Texto proporcionado:
┏━━

El plazo de investigación de la causa vence el 17 de marzo y hasta esa fecha Jara y Gallardo continuarán detenidos en la comisaría de Sarmiento, mientras que Ríos permanecerá con arresto domiciliario en su vivienda del barrio Federal II.
La audiencia de revisión se realizó ayer en la Oficina Judicial de Sarmiento, en el marco del robo con armas que tuvo como víctima a la madre del procurador adjunto, Emilio Porras Hernández, el pasado 15 de setiembre.
El acto judicial se desarrolló mediante el sistema de video conferencia desde la Oficina Judicial de Comodoro Rivadavia, con la intervención de los jueces Gladys Olavarría y Mariano Nicosia. La Fiscalía estuvo representada por el funcionario Julio Herrera, mientras que los imputados recibieron la asistencia del abogado particular, Leopoldo Puricelli.

┗━━

Trabajo requerido: Reproduce de forma íntegra y literal el texto sobre la audiencia de revisión.

Datos:
┏━━

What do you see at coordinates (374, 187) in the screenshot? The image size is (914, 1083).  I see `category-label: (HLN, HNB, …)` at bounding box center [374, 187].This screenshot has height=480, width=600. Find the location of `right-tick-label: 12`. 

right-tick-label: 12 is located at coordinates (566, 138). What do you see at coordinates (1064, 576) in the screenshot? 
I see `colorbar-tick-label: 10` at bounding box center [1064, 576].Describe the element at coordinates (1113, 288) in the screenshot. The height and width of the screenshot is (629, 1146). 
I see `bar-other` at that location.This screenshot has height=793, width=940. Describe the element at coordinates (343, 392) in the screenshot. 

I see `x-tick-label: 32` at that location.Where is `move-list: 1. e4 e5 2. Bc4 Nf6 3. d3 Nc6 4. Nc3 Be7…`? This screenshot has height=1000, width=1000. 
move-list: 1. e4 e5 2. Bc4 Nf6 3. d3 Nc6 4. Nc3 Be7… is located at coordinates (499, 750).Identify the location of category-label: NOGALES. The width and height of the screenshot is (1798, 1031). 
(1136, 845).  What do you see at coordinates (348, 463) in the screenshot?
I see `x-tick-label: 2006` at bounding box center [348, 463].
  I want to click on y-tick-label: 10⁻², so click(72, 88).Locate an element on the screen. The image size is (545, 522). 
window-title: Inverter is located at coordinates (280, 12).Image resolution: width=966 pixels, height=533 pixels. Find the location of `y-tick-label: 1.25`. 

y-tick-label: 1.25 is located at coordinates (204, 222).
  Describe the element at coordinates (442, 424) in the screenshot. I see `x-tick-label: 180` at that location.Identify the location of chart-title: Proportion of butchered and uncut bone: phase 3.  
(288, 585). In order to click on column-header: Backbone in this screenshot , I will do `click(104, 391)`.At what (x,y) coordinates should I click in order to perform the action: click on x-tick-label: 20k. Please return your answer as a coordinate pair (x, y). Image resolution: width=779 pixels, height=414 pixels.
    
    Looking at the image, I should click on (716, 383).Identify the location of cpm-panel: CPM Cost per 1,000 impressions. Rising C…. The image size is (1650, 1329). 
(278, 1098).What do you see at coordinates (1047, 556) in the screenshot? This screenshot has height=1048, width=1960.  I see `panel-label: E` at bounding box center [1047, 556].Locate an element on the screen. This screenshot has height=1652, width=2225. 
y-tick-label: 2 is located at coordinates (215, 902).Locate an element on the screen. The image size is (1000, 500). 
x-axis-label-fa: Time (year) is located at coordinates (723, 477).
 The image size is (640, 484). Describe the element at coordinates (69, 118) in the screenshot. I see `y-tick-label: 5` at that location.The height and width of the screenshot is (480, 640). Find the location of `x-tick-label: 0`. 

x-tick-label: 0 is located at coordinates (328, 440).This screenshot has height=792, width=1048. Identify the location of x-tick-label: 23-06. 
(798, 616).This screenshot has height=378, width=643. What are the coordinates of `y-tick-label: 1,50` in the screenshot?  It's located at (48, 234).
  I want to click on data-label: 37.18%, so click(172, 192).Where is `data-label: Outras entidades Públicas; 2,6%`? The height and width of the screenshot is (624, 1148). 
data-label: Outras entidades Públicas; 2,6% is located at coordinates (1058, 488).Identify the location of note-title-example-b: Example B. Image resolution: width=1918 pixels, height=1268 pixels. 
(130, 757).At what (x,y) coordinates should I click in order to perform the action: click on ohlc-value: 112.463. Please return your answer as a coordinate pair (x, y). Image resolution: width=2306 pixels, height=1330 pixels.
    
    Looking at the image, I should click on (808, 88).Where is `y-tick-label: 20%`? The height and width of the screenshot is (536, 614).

┗━━

Solución:
El plazo de investigación de la causa vence el 17 de marzo y hasta esa fecha Jara y Gallardo continuarán detenidos en la comisaría de Sarmiento, mientras que Ríos permanecerá con arresto domiciliario en su vivienda del barrio Federal II.
La audiencia de revisión se realizó ayer en la Oficina Judicial de Sarmiento, en el marco del robo con armas que tuvo como víctima a la madre del procurador adjunto, Emilio Porras Hernández, el pasado 15 de setiembre.
El acto judicial se desarrolló mediante el sistema de video conferencia desde la Oficina Judicial de Comodoro Rivadavia, con la intervención de los jueces Gladys Olavarría y Mariano Nicosia. La Fiscalía estuvo representada por el funcionario Julio Herrera, mientras que los imputados recibieron la asistencia del abogado particular, Leopoldo Puricelli.